• What is expected: List each line in the rows below that contains the word "perform". Case counts.

• Supplied data:
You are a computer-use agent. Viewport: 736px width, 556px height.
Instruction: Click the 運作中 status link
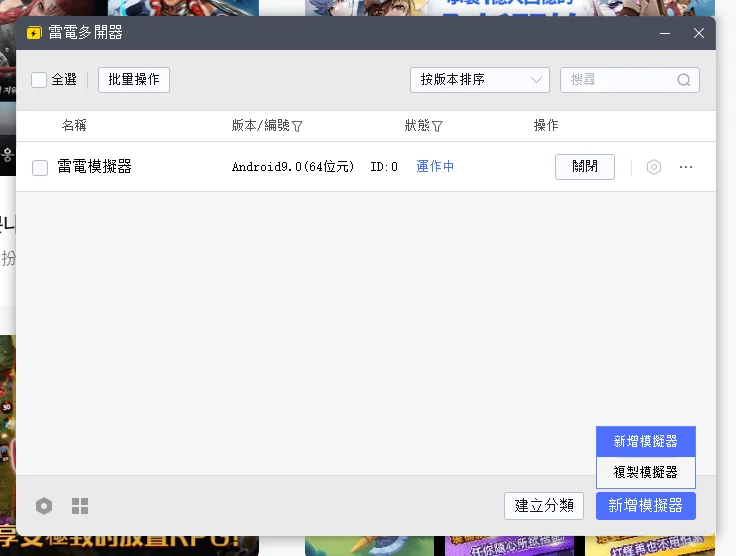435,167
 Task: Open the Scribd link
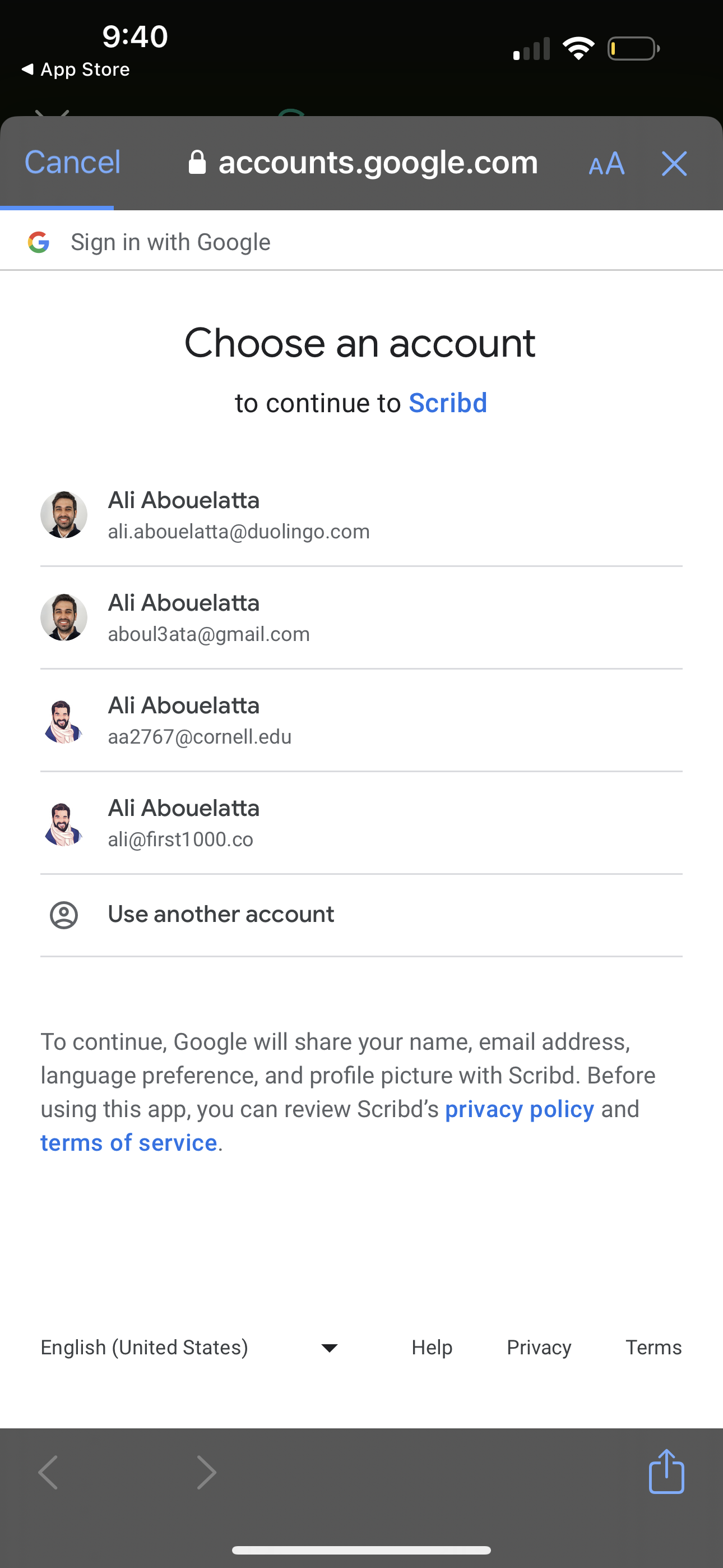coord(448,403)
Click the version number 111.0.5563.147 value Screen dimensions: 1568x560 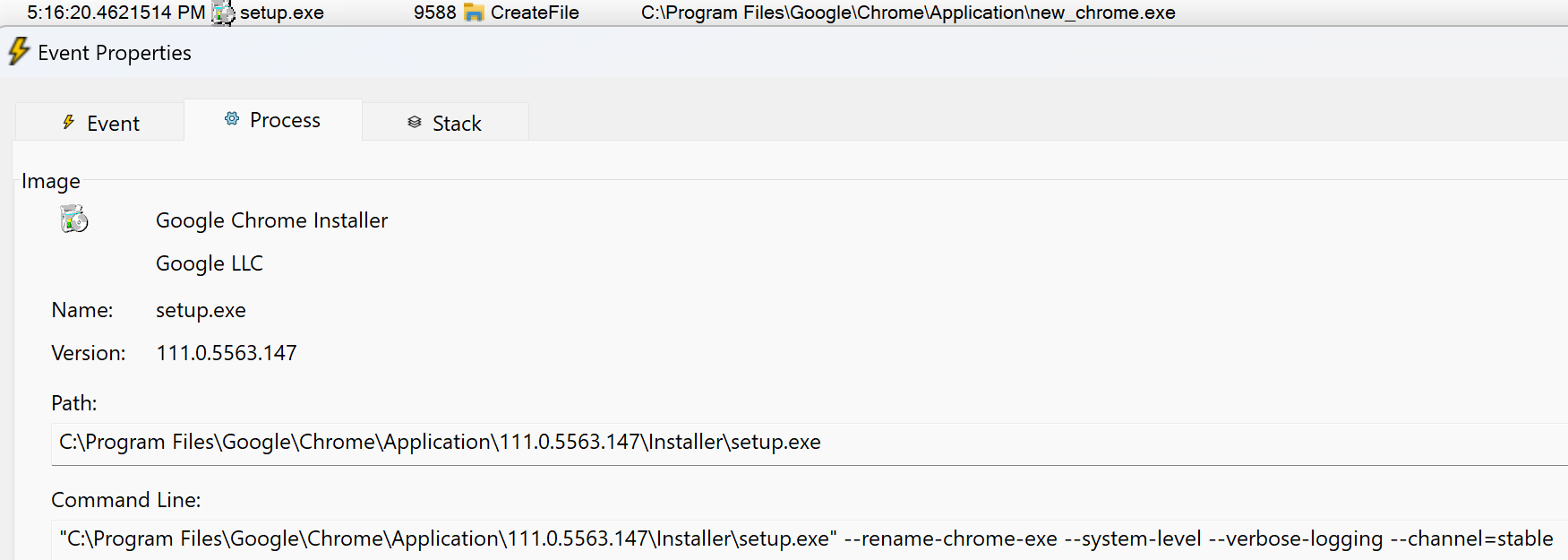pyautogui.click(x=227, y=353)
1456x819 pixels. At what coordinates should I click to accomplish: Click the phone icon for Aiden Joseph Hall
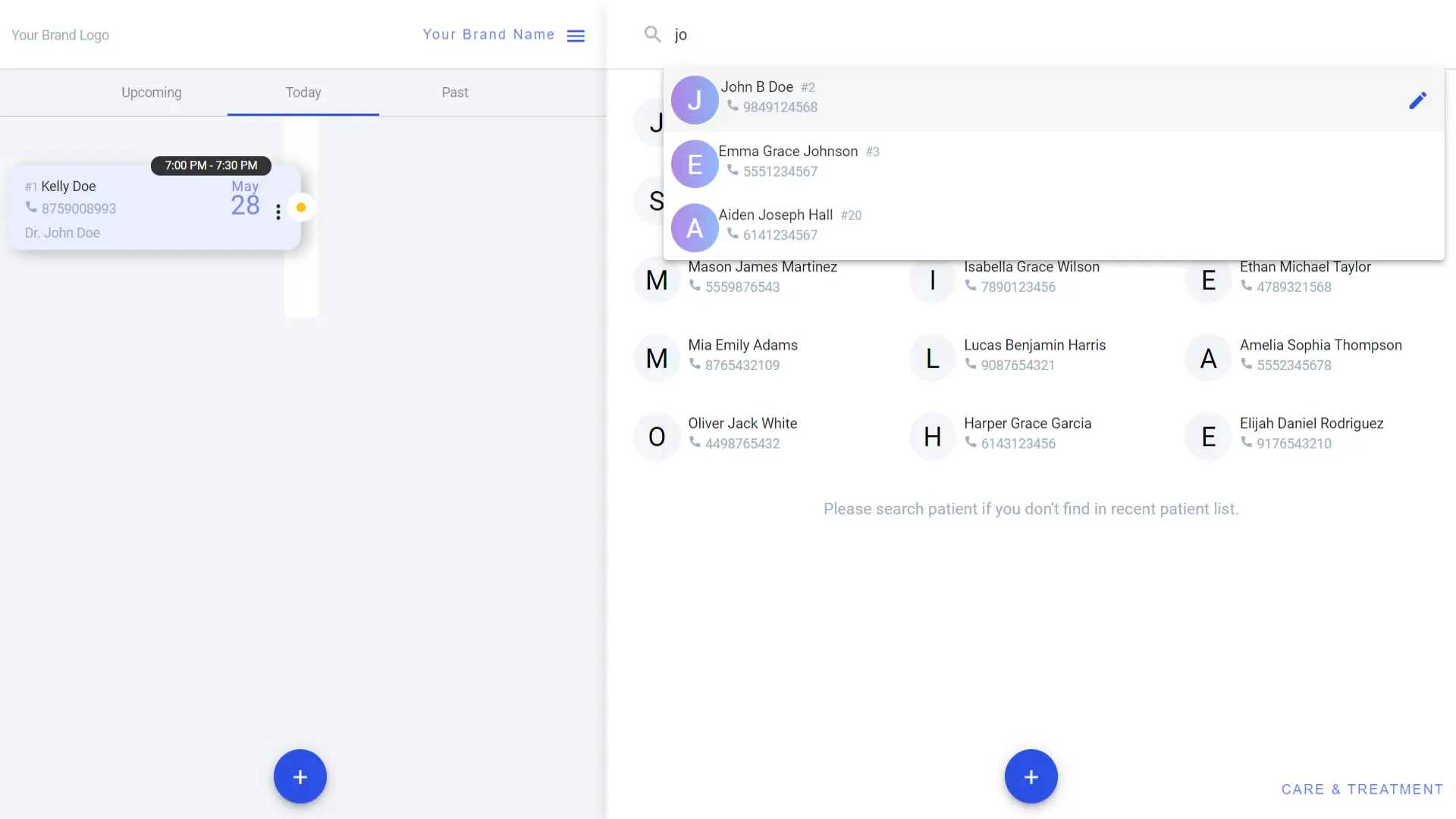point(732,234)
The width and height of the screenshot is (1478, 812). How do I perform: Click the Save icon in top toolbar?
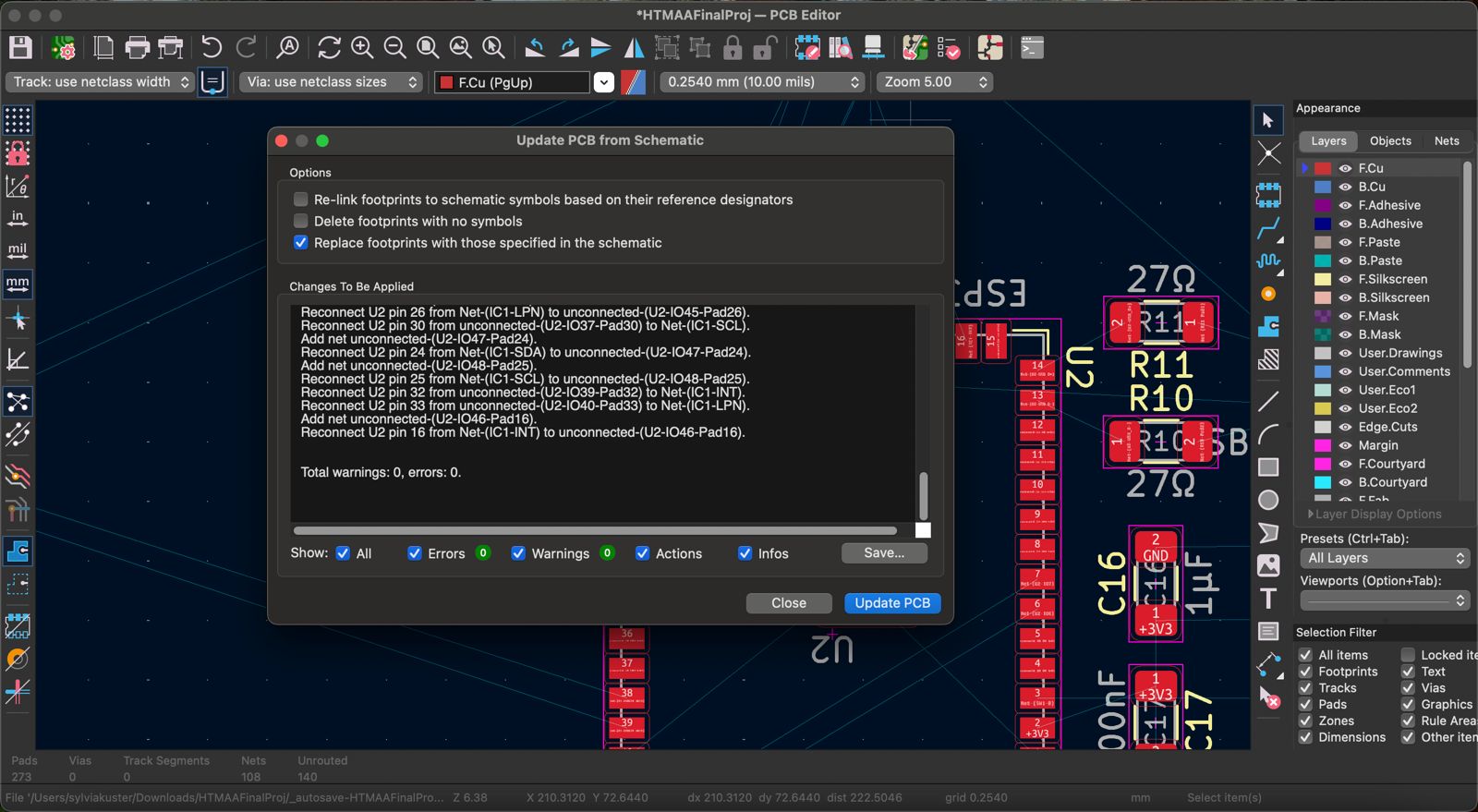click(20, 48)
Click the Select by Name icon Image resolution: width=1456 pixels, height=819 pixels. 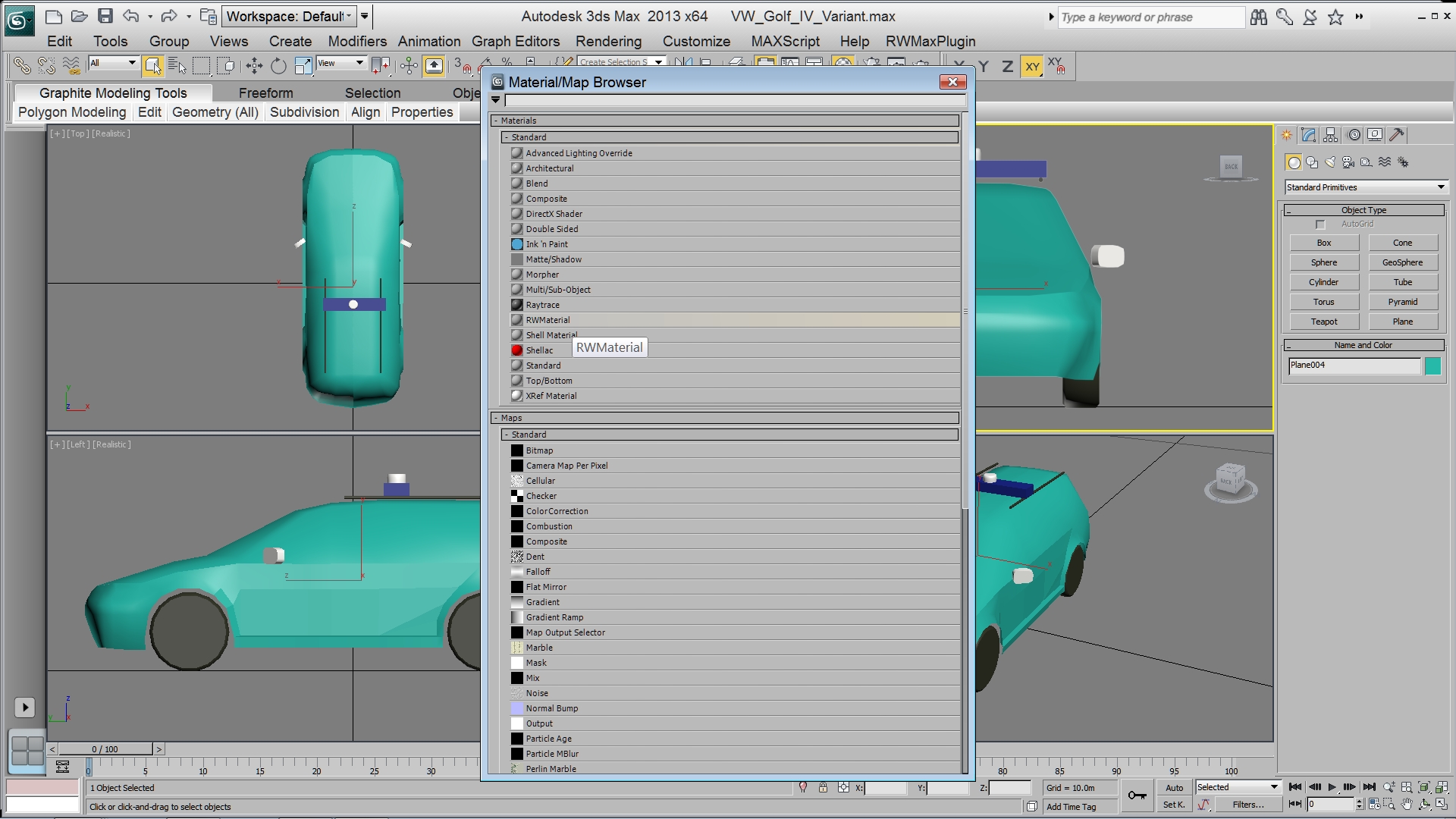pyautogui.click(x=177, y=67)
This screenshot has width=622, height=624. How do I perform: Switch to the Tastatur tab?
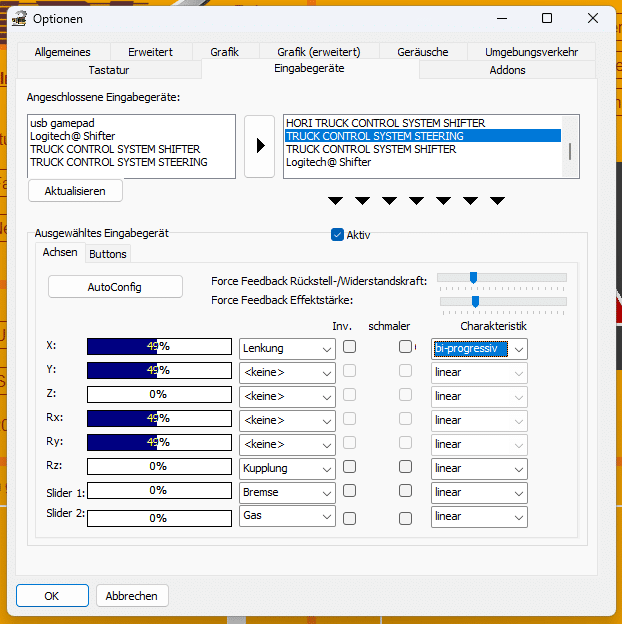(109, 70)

• Solved exercise:
The width and height of the screenshot is (1478, 812). How do I perform: Click the Save icon in top toolbar?
This screenshot has width=622, height=624. How do I perform: Switch to the Tastatur tab?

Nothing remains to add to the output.